--- START ---
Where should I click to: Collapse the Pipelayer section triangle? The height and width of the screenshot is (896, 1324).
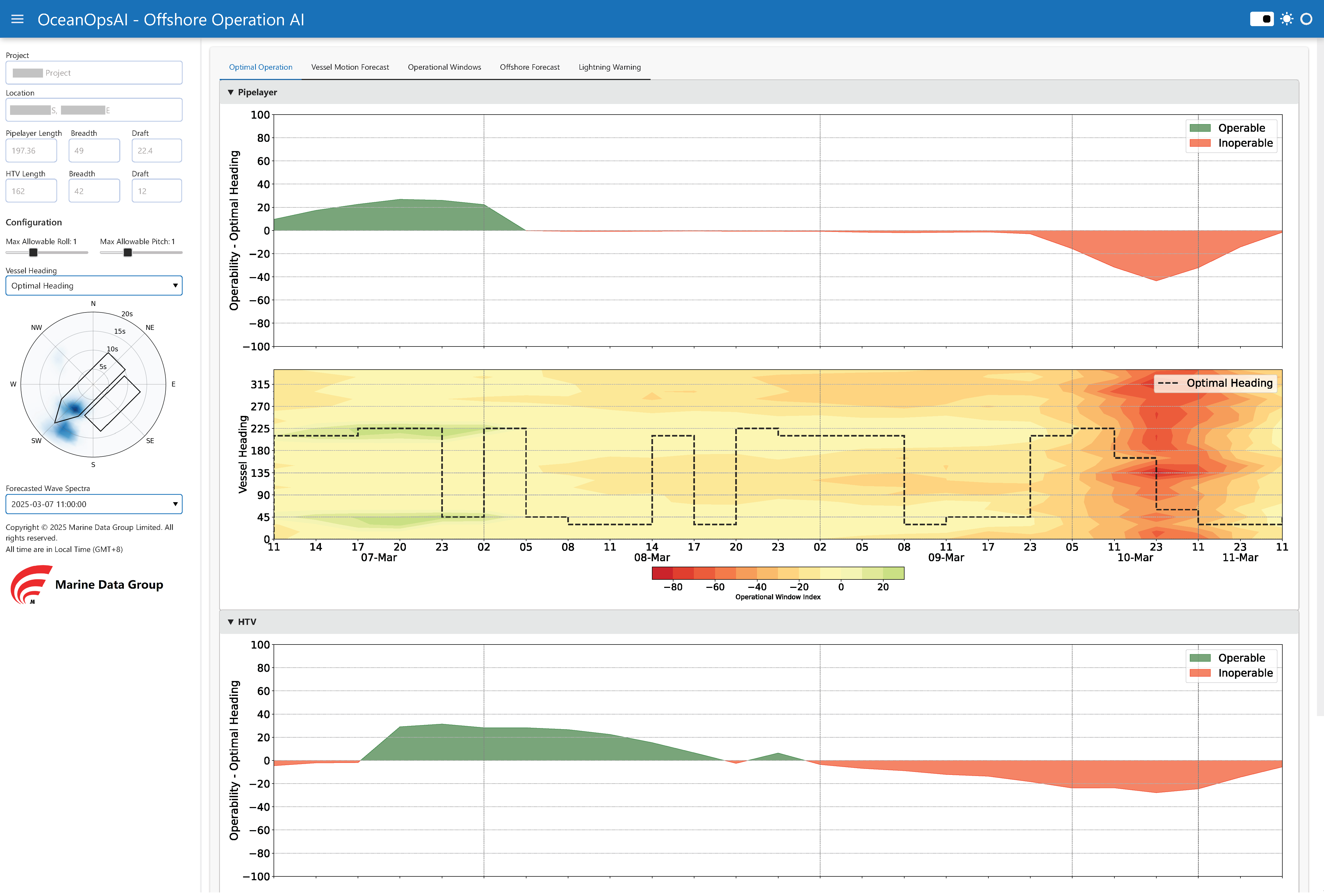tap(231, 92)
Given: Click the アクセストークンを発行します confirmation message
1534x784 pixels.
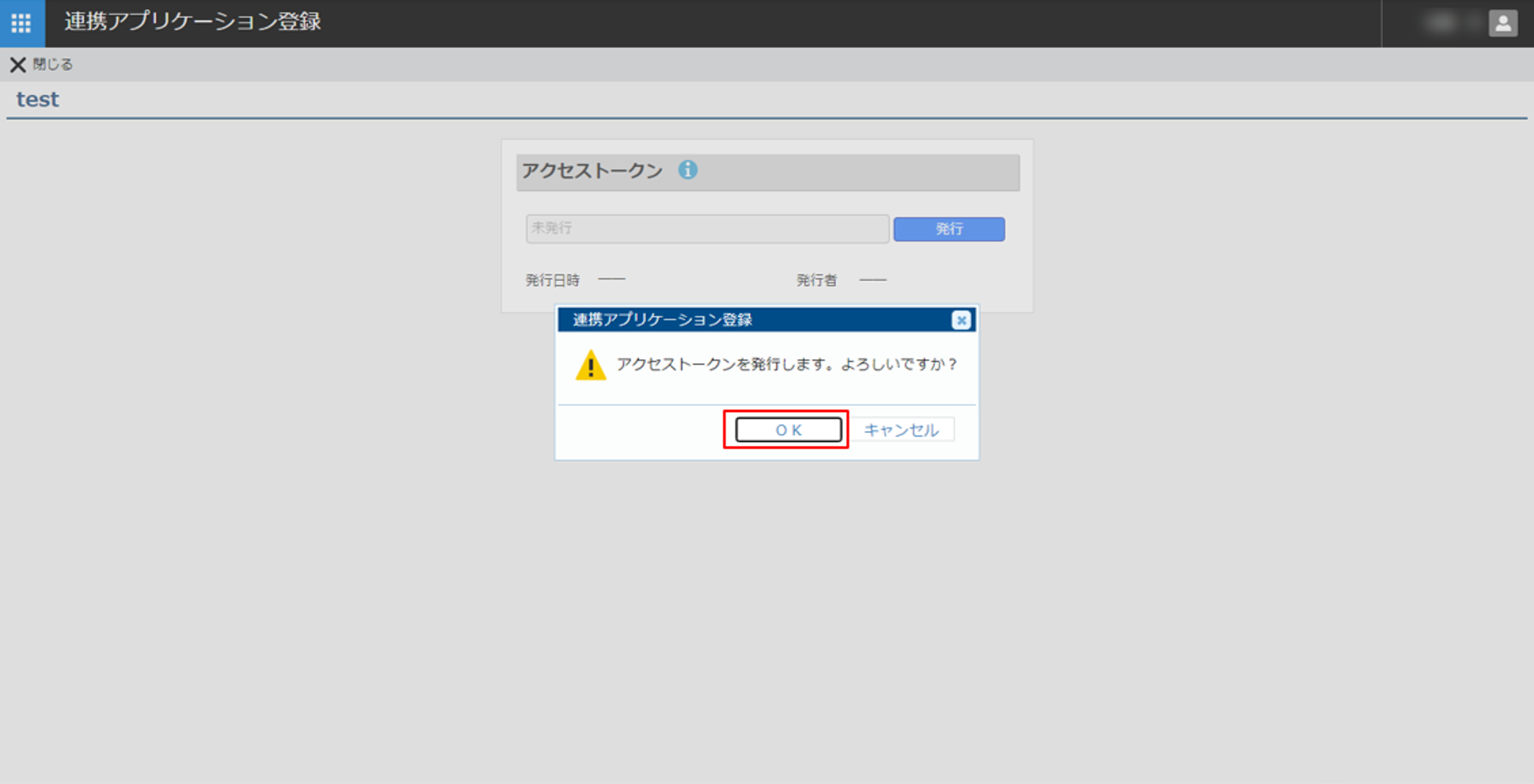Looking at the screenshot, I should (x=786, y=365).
--- END ---
Aim of the task:
Pictures are not part of the copy. Please reproduce the material word for word.

Expected answer:
Where should I click to: Collapse the Pipelayer section triangle? The height and width of the screenshot is (896, 1324).
tap(231, 92)
Given: Click the アクセストークンを発行します confirmation message
1534x784 pixels.
Looking at the screenshot, I should (x=786, y=365).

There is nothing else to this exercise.